Neither song's bad, by any means, and on their own they'd probably be decent (even if the vocals on "The Pirate Stomp" take a little getting used to). They just can't hold a candle to the Something Fierce one-two punch. Sorry, y'all -- that's the risk of the split-7", right there...
[Something Fierce is playing 10/30/07 at Rudyard's, with Jay Reatard & Wax Museums.]
We Won't March
Speaker Speaker is a three-piece post-punk band from Seattle. The band's style is very much within the '90s post-punk template, but being in the tradition isn't a bad thing if you make it interesting, which they do. Their take on post-punk features catchy songs that sound like Blake Schwarzenbach of Jawbreaker fronting Jawbox. On their EP We Won't March, the band manages to be both tight and energetic. That can be hard to capture in the studio, but they pull it off.
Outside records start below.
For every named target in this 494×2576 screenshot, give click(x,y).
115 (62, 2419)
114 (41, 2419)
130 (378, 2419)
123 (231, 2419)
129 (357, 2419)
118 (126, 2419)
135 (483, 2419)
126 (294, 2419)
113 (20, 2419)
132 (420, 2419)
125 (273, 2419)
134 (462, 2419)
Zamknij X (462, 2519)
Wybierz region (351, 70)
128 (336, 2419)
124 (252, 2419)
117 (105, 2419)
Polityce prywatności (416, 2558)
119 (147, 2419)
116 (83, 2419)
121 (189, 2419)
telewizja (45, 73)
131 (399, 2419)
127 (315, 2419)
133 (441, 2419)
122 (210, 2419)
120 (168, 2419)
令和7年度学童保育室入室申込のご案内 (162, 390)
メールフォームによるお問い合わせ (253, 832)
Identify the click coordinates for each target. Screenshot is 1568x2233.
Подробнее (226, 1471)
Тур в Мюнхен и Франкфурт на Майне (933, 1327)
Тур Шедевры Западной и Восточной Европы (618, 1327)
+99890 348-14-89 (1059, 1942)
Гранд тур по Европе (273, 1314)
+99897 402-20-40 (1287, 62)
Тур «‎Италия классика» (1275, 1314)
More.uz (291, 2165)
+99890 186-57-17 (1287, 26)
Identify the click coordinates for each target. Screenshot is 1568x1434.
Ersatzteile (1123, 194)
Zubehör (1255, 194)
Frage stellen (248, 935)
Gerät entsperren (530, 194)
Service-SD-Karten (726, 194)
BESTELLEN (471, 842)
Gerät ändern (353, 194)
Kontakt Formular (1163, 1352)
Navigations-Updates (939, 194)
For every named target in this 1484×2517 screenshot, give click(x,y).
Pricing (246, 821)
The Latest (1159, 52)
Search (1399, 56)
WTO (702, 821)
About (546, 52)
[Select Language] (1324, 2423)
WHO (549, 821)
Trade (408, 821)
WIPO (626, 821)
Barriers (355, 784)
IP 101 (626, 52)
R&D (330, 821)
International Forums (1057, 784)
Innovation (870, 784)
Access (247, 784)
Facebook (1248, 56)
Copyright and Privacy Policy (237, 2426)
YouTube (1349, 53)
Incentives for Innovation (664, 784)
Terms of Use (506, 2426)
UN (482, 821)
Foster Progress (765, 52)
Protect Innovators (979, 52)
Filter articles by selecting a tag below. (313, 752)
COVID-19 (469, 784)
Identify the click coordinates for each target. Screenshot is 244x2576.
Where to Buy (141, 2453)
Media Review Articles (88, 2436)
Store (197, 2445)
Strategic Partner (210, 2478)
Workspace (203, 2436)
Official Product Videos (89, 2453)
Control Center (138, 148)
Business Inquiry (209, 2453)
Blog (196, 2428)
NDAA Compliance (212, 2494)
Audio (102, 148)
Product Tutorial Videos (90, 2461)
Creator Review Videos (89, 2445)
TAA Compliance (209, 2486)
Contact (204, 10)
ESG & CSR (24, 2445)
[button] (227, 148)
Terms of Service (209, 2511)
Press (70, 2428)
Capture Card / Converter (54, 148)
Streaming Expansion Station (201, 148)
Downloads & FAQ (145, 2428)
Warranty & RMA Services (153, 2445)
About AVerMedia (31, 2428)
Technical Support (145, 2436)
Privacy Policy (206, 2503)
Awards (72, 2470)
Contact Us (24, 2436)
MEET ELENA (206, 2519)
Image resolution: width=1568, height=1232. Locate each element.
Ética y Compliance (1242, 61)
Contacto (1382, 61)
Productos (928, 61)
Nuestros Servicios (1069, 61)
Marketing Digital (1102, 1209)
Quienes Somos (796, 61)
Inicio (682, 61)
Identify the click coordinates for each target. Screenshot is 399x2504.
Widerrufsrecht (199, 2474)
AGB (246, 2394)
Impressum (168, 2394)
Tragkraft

It would be sad if the title song wasn't good, but Speaker Speaker doesn't disappoint. And it's the title song for a reason -- it was produced by J. Robbins, and it shows. It's a catchy song, one of those classic statements of dissent that punks are so good at. So it's also nice to see that they can also write songs about themselves; "Radio Days" is about music and ex-girlfriends, and it's another great song, with some cool harmonies on the chorus.
It's rare that a young band shows so much maturity and range in their songs right from the start. Considering that this is their first real album, it's even more impressive. These guys definitely have a long career ahead of them.
Blackhawks Over Los Angeles
Strung Out sets out a big task for themselves: bridging metal, punk, and prog-rock, three approaches which at one point were mutually exclusive, though not anymore (for better or for worse). They set metal riffing atop a rhythm section that switches effortlessly between metal and hardcore punk when needed. Blackhawks Over Los Angles, is their seventh album, and after 14 years, if nothing else, they'd better be tight, and they are. Unfortunately, they're not much more than that.
While the sound of the band itself is powerful and effective, and they come up with some cool riffs and things, their melodies settle for cheap crowd-pleasing sentiment. They try to write big anthems that, despite the sonic power and dexterity, still sound like pop-metal singalong throwaways. And it's not because they didn't work hard enough on them -- "Dirty Little Secret" shows a lot of craft, with an intricate bridge, well-deployed harmonies, and even keyboards here and there. In a bid to be the new hardcore Springsteen, Strung Out have instead become the new hardcore Poison.
Ordinarily, you might hope that a band might still continue to develop, and maybe improve their songwriting over the course of future albums. But after 14 years, this dog is too old to learn any new tricks. It's sad, because the band's every intention is good -- they have an interesting sound, socially aware lyrics, and a good singer -- but the melodies are so annoying that you still don't care.